> [Short task]: Quote the listing word for word, starting at its first line and ending at the line that contains "Looking at the screenshot, I should click(30, 60).", both included.
================================
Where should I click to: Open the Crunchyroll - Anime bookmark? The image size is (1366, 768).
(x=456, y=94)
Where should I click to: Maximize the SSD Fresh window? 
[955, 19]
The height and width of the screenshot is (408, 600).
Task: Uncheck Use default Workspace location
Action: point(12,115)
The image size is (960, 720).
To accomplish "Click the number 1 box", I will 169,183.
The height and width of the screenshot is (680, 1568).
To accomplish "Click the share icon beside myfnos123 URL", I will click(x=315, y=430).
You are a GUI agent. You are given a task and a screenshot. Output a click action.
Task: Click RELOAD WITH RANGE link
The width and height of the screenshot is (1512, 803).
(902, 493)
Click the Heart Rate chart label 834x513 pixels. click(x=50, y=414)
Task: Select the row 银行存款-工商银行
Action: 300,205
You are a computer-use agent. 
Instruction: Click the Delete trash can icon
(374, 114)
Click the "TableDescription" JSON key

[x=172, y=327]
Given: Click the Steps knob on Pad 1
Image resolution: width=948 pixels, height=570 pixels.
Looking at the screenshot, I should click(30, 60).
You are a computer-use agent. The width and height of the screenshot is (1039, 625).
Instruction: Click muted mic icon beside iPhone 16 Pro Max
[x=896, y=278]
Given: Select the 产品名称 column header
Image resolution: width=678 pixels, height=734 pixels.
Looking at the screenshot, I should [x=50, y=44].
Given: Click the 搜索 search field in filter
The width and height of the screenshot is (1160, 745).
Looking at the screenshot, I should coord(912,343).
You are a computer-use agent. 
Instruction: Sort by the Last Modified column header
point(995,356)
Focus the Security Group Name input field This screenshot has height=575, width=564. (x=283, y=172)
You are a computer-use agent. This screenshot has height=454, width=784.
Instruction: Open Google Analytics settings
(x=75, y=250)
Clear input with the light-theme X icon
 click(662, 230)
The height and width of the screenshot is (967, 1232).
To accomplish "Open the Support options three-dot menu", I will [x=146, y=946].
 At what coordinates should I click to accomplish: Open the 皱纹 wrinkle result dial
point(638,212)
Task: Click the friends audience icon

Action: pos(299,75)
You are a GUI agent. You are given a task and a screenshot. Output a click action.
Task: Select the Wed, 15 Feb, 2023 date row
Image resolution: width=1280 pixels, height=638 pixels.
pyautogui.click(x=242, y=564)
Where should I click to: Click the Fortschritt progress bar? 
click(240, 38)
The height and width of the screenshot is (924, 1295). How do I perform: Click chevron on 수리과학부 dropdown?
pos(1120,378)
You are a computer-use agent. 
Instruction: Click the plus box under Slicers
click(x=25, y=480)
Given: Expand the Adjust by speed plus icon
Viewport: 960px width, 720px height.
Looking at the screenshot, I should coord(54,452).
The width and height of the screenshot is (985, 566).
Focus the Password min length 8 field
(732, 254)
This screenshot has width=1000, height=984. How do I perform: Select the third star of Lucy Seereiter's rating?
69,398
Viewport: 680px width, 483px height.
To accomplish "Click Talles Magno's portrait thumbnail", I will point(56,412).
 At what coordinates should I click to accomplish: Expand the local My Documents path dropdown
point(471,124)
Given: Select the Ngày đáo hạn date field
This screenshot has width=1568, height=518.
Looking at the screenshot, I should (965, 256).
================================
> [Answer to the task]:
Where should I click to: Open the Crunchyroll - Anime bookmark? The image size is (1366, 768).
(x=456, y=94)
Where should I click to: Maximize the SSD Fresh window? 
[955, 19]
The height and width of the screenshot is (408, 600).
Task: Uncheck Use default Workspace location
Action: point(12,115)
The image size is (960, 720).
To accomplish "Click the number 1 box", I will 169,183.
The height and width of the screenshot is (680, 1568).
To accomplish "Click the share icon beside myfnos123 URL", I will click(x=315, y=430).
You are a GUI agent. You are given a task and a screenshot. Output a click action.
Task: Click RELOAD WITH RANGE link
The width and height of the screenshot is (1512, 803).
(902, 493)
Click the Heart Rate chart label 834x513 pixels. click(x=50, y=414)
Task: Select the row 银行存款-工商银行
Action: 300,205
You are a computer-use agent. 
Instruction: Click the Delete trash can icon
(374, 114)
Click the "TableDescription" JSON key

[x=172, y=327]
Given: Click the Steps knob on Pad 1
Image resolution: width=948 pixels, height=570 pixels.
Looking at the screenshot, I should click(30, 60).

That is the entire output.